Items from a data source

#####

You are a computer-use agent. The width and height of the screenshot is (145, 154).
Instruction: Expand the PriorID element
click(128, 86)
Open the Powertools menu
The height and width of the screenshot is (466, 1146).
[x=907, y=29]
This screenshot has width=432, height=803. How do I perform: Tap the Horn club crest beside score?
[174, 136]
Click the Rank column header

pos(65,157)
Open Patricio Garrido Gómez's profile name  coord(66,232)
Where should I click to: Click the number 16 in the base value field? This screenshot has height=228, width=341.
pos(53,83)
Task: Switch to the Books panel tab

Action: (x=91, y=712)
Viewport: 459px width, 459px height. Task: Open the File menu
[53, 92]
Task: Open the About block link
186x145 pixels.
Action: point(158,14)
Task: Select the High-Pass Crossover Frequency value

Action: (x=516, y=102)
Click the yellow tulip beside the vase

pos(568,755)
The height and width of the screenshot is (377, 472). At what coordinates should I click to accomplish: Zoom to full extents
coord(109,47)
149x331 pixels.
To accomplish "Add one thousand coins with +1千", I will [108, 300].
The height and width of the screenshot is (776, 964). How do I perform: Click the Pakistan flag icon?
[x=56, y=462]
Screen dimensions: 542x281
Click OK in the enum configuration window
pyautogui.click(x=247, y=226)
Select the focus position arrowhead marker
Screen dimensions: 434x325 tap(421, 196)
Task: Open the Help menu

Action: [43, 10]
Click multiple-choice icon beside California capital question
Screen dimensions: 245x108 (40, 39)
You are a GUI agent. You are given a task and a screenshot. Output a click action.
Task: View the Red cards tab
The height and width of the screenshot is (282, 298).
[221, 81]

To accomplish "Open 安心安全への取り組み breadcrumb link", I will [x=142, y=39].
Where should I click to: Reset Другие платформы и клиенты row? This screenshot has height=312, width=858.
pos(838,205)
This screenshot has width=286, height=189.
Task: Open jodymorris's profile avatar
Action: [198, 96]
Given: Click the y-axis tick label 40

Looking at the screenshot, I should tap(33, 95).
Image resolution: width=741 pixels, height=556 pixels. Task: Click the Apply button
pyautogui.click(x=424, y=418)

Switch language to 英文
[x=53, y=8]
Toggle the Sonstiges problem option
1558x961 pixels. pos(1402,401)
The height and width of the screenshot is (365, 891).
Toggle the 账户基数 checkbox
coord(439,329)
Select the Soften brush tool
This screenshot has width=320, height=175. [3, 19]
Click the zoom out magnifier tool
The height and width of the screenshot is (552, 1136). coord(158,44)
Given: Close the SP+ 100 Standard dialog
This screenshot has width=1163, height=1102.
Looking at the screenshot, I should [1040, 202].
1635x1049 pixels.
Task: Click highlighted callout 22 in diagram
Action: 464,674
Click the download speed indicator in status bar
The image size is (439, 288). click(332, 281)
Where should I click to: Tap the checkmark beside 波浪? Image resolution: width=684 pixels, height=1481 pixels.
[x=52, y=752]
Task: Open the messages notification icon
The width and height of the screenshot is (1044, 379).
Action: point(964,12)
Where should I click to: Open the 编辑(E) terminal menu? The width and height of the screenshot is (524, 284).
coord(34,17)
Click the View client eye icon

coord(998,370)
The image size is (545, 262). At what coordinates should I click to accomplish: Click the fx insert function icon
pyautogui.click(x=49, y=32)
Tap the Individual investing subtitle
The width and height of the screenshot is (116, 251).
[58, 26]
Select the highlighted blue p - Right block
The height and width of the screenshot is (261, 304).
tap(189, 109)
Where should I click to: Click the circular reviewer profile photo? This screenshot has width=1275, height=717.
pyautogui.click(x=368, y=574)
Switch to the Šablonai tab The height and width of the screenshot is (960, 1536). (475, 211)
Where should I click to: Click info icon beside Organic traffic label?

#####

PROBLEM STATEMENT
Check each line of the data above for the word "block". Report how many lines have it, and nothing else.

EXERCISE OUTPUT
2